======== Texte à lire

Une ressortissante roumaine qui souhaitait exercer une activité de prostitution en Suisse s’est vu refuser l’octroi d’un permis de séjour par l’autorité compétente du canton de Lucerne, au motif que le club qui demandait le permis n’avait pas démontré que l’activité en question ne pouvait pas être exercée par un citoyen suisse. Le Tribunal fédéral a confirmé cette décision dans un arrêt rendu le 4 septembre 2014 (réf. 2C_772/2013).
L'accord sur la libre circulation des personnes (ALCP) est applicable dans les relations entre la Suisse, la Bulgarie et la Roumanie depuis le 1er juin 2009. Une période de transition est prévue, au cours de laquelle les parties contractantes ont le droit de restreindre l'accès à leur marché du travail. Au printemps 2014, le Conseil fédéral a décidé de proroger les restrictions à l’accès au marché de travail suisse jusqu’au 31 mai 2016, pour les travailleurs salariés provenant de Bulgarie et Roumanie.
L’intéressée ne contestait pas ce régime. Elle soutenait que son activité de prostitution n’était pas une activité lucrative dépendante, mais indépendante et que par conséquent les restrictions applicables aux travailleurs salariés ne lui étaient pas applicables.
La notion d’activité dépendante est une notion qui relève du droit de l’Union européenne. Celle-ci est interprétée par le Tribunal fédéral en prenant en compte la jurisprudence pertinente de la Cour de justice de l’Union européenne, rendue avant la date de signature de l’ALCP, le 21 juin1999.

================

Objectif A: D'après le texte sur l'arrêt du Tribunal fédéral, jusqu'à quelle date le Conseil fédéral a-t-il prorogé les restrictions d'accès au marché du travail suisse pour les salariés bulgares et roumains ?
Le texte et les enregistrements sont deux documents indépendants.

======== Entrées fournies

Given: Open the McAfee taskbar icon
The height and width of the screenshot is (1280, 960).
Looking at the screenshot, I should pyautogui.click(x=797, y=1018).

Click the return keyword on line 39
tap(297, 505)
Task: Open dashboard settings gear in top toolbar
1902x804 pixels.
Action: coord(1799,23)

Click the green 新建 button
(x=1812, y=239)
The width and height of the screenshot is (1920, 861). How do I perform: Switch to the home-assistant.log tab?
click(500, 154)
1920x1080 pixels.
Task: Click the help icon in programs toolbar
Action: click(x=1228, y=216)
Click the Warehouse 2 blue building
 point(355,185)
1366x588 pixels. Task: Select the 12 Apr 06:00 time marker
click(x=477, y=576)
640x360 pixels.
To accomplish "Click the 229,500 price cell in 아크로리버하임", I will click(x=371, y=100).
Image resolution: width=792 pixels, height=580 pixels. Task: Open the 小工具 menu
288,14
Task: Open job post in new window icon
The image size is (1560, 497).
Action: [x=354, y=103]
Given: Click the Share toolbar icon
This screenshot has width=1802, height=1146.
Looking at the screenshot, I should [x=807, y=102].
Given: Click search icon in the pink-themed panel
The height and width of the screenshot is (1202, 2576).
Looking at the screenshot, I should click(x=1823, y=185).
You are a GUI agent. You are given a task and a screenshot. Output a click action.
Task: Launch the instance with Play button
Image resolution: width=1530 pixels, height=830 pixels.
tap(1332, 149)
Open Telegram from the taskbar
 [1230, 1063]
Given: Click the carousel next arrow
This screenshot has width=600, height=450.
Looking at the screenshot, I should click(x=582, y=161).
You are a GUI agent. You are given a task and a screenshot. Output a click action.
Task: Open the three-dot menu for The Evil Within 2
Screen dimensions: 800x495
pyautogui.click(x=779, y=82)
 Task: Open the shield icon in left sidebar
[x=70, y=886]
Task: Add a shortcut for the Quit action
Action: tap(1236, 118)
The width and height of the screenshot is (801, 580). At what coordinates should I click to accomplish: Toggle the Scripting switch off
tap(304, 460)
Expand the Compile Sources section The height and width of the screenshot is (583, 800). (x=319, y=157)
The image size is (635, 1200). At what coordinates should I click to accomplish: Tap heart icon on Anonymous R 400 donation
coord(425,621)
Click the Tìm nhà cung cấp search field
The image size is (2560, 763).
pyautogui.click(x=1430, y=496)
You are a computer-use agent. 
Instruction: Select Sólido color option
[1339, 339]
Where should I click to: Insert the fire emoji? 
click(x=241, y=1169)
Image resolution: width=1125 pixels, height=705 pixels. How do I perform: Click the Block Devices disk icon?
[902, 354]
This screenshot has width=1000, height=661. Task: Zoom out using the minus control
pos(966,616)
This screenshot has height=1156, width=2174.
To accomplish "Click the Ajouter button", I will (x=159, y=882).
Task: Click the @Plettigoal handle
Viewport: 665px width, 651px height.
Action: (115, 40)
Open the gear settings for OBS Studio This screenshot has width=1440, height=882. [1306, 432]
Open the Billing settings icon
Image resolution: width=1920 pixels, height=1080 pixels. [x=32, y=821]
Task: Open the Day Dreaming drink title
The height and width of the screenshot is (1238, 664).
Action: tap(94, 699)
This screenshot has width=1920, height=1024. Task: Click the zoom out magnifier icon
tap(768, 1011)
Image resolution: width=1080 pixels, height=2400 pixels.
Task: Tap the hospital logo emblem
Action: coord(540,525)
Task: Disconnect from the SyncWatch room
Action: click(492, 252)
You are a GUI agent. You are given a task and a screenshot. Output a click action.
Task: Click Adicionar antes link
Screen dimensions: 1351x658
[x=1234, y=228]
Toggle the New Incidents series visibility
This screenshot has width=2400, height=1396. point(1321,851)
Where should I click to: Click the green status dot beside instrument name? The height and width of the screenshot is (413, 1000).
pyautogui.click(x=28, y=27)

================

Objectif B: Dans les enregistrements, réécrivez le passage allant de la ligne contenant « Open the gear » jusqu'à la fin en remplaçant « Billing » par « Payment », sans aucune autre modification.

Résultat attendu A: Jusqu'au 31 mai 2016.

Résultat attendu B:
Open the gear settings for OBS Studio This screenshot has width=1440, height=882. [1306, 432]
Open the Payment settings icon
Image resolution: width=1920 pixels, height=1080 pixels. [x=32, y=821]
Task: Open the Day Dreaming drink title
The height and width of the screenshot is (1238, 664).
Action: tap(94, 699)
This screenshot has width=1920, height=1024. Task: Click the zoom out magnifier icon
tap(768, 1011)
Image resolution: width=1080 pixels, height=2400 pixels.
Task: Tap the hospital logo emblem
Action: coord(540,525)
Task: Disconnect from the SyncWatch room
Action: click(492, 252)
You are a GUI agent. You are given a task and a screenshot. Output a click action.
Task: Click Adicionar antes link
Screen dimensions: 1351x658
[x=1234, y=228]
Toggle the New Incidents series visibility
This screenshot has width=2400, height=1396. point(1321,851)
Where should I click to: Click the green status dot beside instrument name? The height and width of the screenshot is (413, 1000).
pyautogui.click(x=28, y=27)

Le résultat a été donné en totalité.